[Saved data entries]
-*-
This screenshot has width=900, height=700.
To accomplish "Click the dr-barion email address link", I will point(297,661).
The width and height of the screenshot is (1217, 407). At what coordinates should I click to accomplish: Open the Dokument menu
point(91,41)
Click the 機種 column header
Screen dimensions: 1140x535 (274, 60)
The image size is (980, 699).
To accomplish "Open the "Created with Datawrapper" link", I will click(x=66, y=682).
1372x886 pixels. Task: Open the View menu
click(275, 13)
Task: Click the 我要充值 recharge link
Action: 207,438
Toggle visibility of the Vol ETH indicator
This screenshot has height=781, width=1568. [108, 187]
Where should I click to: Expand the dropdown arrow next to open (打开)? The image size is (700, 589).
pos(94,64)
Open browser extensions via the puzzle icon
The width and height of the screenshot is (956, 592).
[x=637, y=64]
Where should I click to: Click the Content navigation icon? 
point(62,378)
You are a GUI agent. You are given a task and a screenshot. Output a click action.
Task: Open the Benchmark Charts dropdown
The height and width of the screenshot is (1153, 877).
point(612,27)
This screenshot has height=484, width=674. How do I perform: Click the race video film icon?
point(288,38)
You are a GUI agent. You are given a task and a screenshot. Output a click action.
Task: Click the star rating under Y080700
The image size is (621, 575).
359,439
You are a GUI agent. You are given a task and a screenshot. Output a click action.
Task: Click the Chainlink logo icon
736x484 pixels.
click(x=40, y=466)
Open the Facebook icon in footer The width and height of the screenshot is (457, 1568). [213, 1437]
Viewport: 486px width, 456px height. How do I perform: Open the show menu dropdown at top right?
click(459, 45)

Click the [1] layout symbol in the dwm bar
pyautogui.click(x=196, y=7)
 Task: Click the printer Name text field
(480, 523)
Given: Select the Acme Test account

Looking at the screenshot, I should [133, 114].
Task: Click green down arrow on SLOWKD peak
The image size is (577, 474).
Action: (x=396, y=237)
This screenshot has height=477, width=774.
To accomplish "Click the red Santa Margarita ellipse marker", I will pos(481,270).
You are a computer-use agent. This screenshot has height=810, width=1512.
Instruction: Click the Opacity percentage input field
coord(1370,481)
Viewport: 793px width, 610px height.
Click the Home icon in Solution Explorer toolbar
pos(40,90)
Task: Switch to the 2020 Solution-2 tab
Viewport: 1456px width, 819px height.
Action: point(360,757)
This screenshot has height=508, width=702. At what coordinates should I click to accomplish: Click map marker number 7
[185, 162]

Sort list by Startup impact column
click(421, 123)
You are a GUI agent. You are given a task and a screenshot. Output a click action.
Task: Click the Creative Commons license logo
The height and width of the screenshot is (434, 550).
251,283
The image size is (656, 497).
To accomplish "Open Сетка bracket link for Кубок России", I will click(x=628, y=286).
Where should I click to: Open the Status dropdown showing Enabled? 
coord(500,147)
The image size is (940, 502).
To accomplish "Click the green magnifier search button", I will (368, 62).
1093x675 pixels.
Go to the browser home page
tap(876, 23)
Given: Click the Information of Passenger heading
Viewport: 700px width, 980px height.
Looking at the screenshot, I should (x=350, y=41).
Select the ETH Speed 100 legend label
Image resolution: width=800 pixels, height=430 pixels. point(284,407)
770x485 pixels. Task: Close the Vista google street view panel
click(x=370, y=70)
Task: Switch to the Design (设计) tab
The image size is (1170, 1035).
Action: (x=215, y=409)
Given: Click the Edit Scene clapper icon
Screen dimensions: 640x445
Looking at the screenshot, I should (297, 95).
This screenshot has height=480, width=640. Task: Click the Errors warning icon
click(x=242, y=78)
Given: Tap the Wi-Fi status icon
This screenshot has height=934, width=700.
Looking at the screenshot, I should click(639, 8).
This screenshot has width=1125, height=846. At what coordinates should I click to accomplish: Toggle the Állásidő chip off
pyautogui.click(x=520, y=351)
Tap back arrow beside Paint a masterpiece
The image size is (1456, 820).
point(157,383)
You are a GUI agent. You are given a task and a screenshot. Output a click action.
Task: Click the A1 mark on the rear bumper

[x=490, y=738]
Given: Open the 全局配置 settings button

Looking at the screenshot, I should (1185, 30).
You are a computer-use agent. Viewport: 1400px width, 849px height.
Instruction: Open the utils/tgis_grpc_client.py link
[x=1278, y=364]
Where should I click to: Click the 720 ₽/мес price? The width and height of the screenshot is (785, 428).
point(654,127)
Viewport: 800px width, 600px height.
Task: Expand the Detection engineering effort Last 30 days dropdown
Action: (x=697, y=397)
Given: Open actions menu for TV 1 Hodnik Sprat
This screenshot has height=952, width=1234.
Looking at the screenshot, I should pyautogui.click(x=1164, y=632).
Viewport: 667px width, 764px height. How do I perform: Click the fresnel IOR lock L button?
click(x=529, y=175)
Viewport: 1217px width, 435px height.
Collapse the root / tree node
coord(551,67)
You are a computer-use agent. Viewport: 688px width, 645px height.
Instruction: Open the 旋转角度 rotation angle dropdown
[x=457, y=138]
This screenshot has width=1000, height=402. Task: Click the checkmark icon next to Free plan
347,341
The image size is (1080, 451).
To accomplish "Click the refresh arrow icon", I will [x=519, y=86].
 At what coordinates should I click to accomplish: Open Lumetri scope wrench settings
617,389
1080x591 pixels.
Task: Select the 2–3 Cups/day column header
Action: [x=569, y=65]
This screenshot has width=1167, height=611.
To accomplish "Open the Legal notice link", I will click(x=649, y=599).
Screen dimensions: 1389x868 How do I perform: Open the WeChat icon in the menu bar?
-*-
### EXERCISE REQUIREMENTS
The records above must be reproduced word for word.

### ANSWER BOX
This screenshot has width=900, height=700.
To accomplish "Click the dr-barion email address link", I will point(297,661).
The width and height of the screenshot is (1217, 407). At what coordinates should I click to accomplish: Open the Dokument menu
point(91,41)
Click the 機種 column header
Screen dimensions: 1140x535 (274, 60)
The image size is (980, 699).
To accomplish "Open the "Created with Datawrapper" link", I will click(x=66, y=682).
1372x886 pixels. Task: Open the View menu
click(275, 13)
Task: Click the 我要充值 recharge link
Action: 207,438
Toggle visibility of the Vol ETH indicator
This screenshot has height=781, width=1568. [108, 187]
Where should I click to: Expand the dropdown arrow next to open (打开)? The image size is (700, 589).
pos(94,64)
Open browser extensions via the puzzle icon
The width and height of the screenshot is (956, 592).
[x=637, y=64]
Where should I click to: Click the Content navigation icon? 
point(62,378)
You are a GUI agent. You are given a task and a screenshot. Output a click action.
Task: Open the Benchmark Charts dropdown
The height and width of the screenshot is (1153, 877).
point(612,27)
This screenshot has height=484, width=674. How do I perform: Click the race video film icon?
point(288,38)
You are a GUI agent. You are given a task and a screenshot. Output a click action.
Task: Click the star rating under Y080700
The image size is (621, 575).
359,439
You are a GUI agent. You are given a task and a screenshot. Output a click action.
Task: Click the Chainlink logo icon
736x484 pixels.
click(x=40, y=466)
Open the Facebook icon in footer The width and height of the screenshot is (457, 1568). [213, 1437]
Viewport: 486px width, 456px height. How do I perform: Open the show menu dropdown at top right?
click(459, 45)

Click the [1] layout symbol in the dwm bar
pyautogui.click(x=196, y=7)
 Task: Click the printer Name text field
(480, 523)
Given: Select the Acme Test account

Looking at the screenshot, I should [133, 114].
Task: Click green down arrow on SLOWKD peak
The image size is (577, 474).
Action: (x=396, y=237)
This screenshot has height=477, width=774.
To accomplish "Click the red Santa Margarita ellipse marker", I will pos(481,270).
You are a computer-use agent. This screenshot has height=810, width=1512.
Instruction: Click the Opacity percentage input field
coord(1370,481)
Viewport: 793px width, 610px height.
Click the Home icon in Solution Explorer toolbar
pos(40,90)
Task: Switch to the 2020 Solution-2 tab
Viewport: 1456px width, 819px height.
Action: point(360,757)
This screenshot has height=508, width=702. At what coordinates should I click to accomplish: Click map marker number 7
[185, 162]

Sort list by Startup impact column
click(421, 123)
You are a GUI agent. You are given a task and a screenshot. Output a click action.
Task: Click the Creative Commons license logo
The height and width of the screenshot is (434, 550).
251,283
The image size is (656, 497).
To accomplish "Open Сетка bracket link for Кубок России", I will click(x=628, y=286).
Where should I click to: Open the Status dropdown showing Enabled? 
coord(500,147)
The image size is (940, 502).
To accomplish "Click the green magnifier search button", I will (368, 62).
1093x675 pixels.
Go to the browser home page
tap(876, 23)
Given: Click the Information of Passenger heading
Viewport: 700px width, 980px height.
Looking at the screenshot, I should (x=350, y=41).
Select the ETH Speed 100 legend label
Image resolution: width=800 pixels, height=430 pixels. point(284,407)
770x485 pixels. Task: Close the Vista google street view panel
click(x=370, y=70)
Task: Switch to the Design (设计) tab
The image size is (1170, 1035).
Action: (x=215, y=409)
Given: Click the Edit Scene clapper icon
Screen dimensions: 640x445
Looking at the screenshot, I should (297, 95).
This screenshot has height=480, width=640. Task: Click the Errors warning icon
click(x=242, y=78)
Given: Tap the Wi-Fi status icon
This screenshot has height=934, width=700.
Looking at the screenshot, I should click(639, 8).
This screenshot has width=1125, height=846. At what coordinates should I click to accomplish: Toggle the Állásidő chip off
pyautogui.click(x=520, y=351)
Tap back arrow beside Paint a masterpiece
The image size is (1456, 820).
point(157,383)
You are a GUI agent. You are given a task and a screenshot. Output a click action.
Task: Click the A1 mark on the rear bumper

[x=490, y=738]
Given: Open the 全局配置 settings button

Looking at the screenshot, I should (1185, 30).
You are a computer-use agent. Viewport: 1400px width, 849px height.
Instruction: Open the utils/tgis_grpc_client.py link
[x=1278, y=364]
Where should I click to: Click the 720 ₽/мес price? The width and height of the screenshot is (785, 428).
point(654,127)
Viewport: 800px width, 600px height.
Task: Expand the Detection engineering effort Last 30 days dropdown
Action: (x=697, y=397)
Given: Open actions menu for TV 1 Hodnik Sprat
This screenshot has height=952, width=1234.
Looking at the screenshot, I should pyautogui.click(x=1164, y=632).
Viewport: 667px width, 764px height. How do I perform: Click the fresnel IOR lock L button?
click(x=529, y=175)
Viewport: 1217px width, 435px height.
Collapse the root / tree node
coord(551,67)
You are a computer-use agent. Viewport: 688px width, 645px height.
Instruction: Open the 旋转角度 rotation angle dropdown
[x=457, y=138]
This screenshot has width=1000, height=402. Task: Click the checkmark icon next to Free plan
347,341
The image size is (1080, 451).
To accomplish "Click the refresh arrow icon", I will [x=519, y=86].
 At what coordinates should I click to accomplish: Open Lumetri scope wrench settings
617,389
1080x591 pixels.
Task: Select the 2–3 Cups/day column header
Action: [x=569, y=65]
This screenshot has width=1167, height=611.
To accomplish "Open the Legal notice link", I will click(x=649, y=599).
Screen dimensions: 1389x868 How do I perform: Open the WeChat icon in the menu bar?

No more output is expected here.